### TASKS TO COMPLETE
[A] Transcribe the stretch of the forum post about the DIF controller melting its fuse from "Bought it New, Used" through "of over heating.".
[B] In the forum post about the DIF controller melting its fuse, at what coolant temperature do the fans shut off with the new sensor?
[C] Continue the forum post about the DIF controller melting its fuse from its last sentence.

### SELECTED TEXT
********************
View Full Version : DIF Controller Melting Inline Power Fuse
Sileighty_85
12-04-2010, 07:19 PM
Alright so ive been having a little issue lately with My DIF Controller melting the fuse (30 AMP) and holder.
Bought it New, Used all Supplied Wires and Hardware, had it on the KA for a few months worked great never had issues they ran constantly due to the OEM thermostat, always stayed at 80* C.
Dropped in the RB, had to use the Overide switch since my Coolant temp sensor was bad.
When both fans run after a couple of days the fuse and fuse holder will Melt.
Ive replaced the fuse holder 2-3 times now, Ive even gone as far as Soldering the wires to the O-ring Terminal cuz i though maybe it was a poor connection.
Power and grounds are both connected directly to the battery.
All other wires and connections stay cool, Both fan power wires and Grounds.
I now got a new coolant temp sensor so it kicks on at 80*C and kicks off at 65*C (Nismo Thermo) so they dont run constantly, Still having somewhat of an issue, current holder is showing signs of over heating.
The fuse and holder will melt before the fuse pops.
The DIF Box Get pretty hot as well, and its away from big heat sources
http://i73.photobucket.com/albums/i235/Neil_85/Miyukis%20Silvia/DSCN4604.jpg
I keep the covers off and it helps a little bit
It seems like I need a bigger gauge fuse holder wire but havent found one yet.
********************
### COLLECTED DATA
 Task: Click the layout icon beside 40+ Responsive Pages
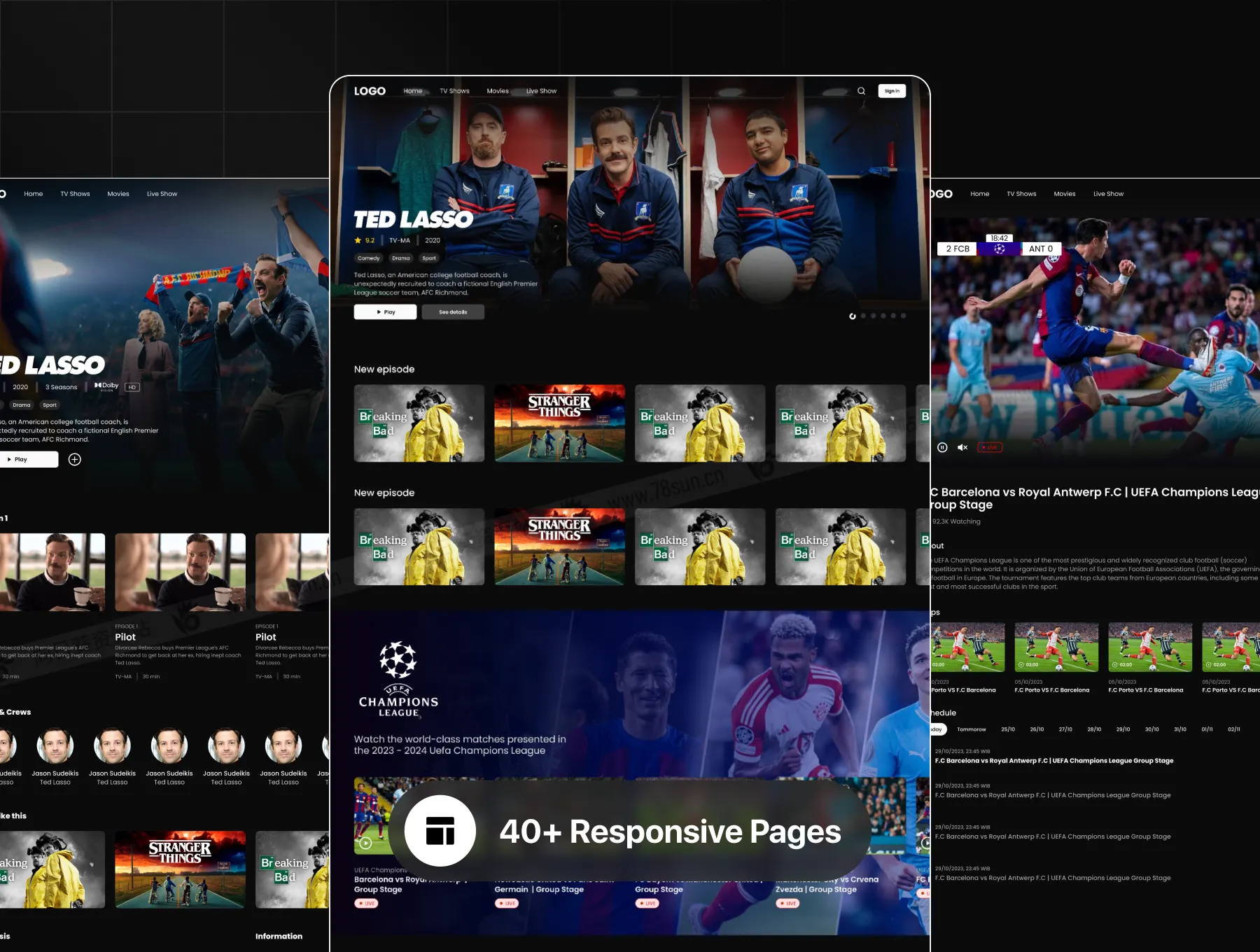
********************
### ANSWERS PER TASK
[A]
Bought it New, Used all Supplied Wires and Hardware, had it on the KA for a few months worked great never had issues they ran constantly due to the OEM thermostat, always stayed at 80* C.
Dropped in the RB, had to use the Overide switch since my Coolant temp sensor was bad.
When both fans run after a couple of days the fuse and fuse holder will Melt.
Ive replaced the fuse holder 2-3 times now, Ive even gone as far as Soldering the wires to the O-ring Terminal cuz i though maybe it was a poor connection.
Power and grounds are both connected directly to the battery.
All other wires and connections stay cool, Both fan power wires and Grounds.
I now got a new coolant temp sensor so it kicks on at 80*C and kicks off at 65*C (Nismo Thermo) so they dont run constantly, Still having somewhat of an issue, current holder is showing signs of over heating.

[B] 65°C

[C]
http://i73.photobucket.com/albums/i235/Neil_85/Miyukis%20Silvia/DSCN4750.jpg
http://i73.photobucket.com/albums/i235/Neil_85/Miyukis%20Silvia/DSCN4751.jpg
Anybody had this problem?
Is my Controller Bad?
My only theory behind this is that my A/C Condenser/Rad setup.
I was thinking that due to the fin construction on the A/C condenser it pretty restrictive putting more of a load on the Fans, but that should make the Fan wires hotter (but they are not)
krappy
12-04-2010, 07:30 PM
your fans are drawing too much current, you need to run lower gauge wires...
Sileighty_85
12-04-2010, 07:43 PM
your fans are drawing too much current, you need to run lower gauge wires...
Worked fine on the KA, These are the wires that came with the Kit, Both Fans pull 14-22 AMPS and the DIF Controller is Max Rated at 30AMP's so the Fans cant be drawing that much.
All wires and connections came with the DIF Kits so it would be stupid if DIF came with parts that are not sufficient enough
Hashiriya415
12-04-2010, 07:59 PM
You could use an amp meter/probe to find out how much current is being drawn. Could be that your fan(s) are going bad. Maybe something stuck in the fan, check to see how the fan(s) spins by hand.
Sileighty_85
12-04-2010, 08:02 PM
You could use an amp meter/probe to find out how much current is being drawn. Could be that your fan(s) are going bad. Maybe something stuck in the fan, check to see how the fan(s) spins by hand.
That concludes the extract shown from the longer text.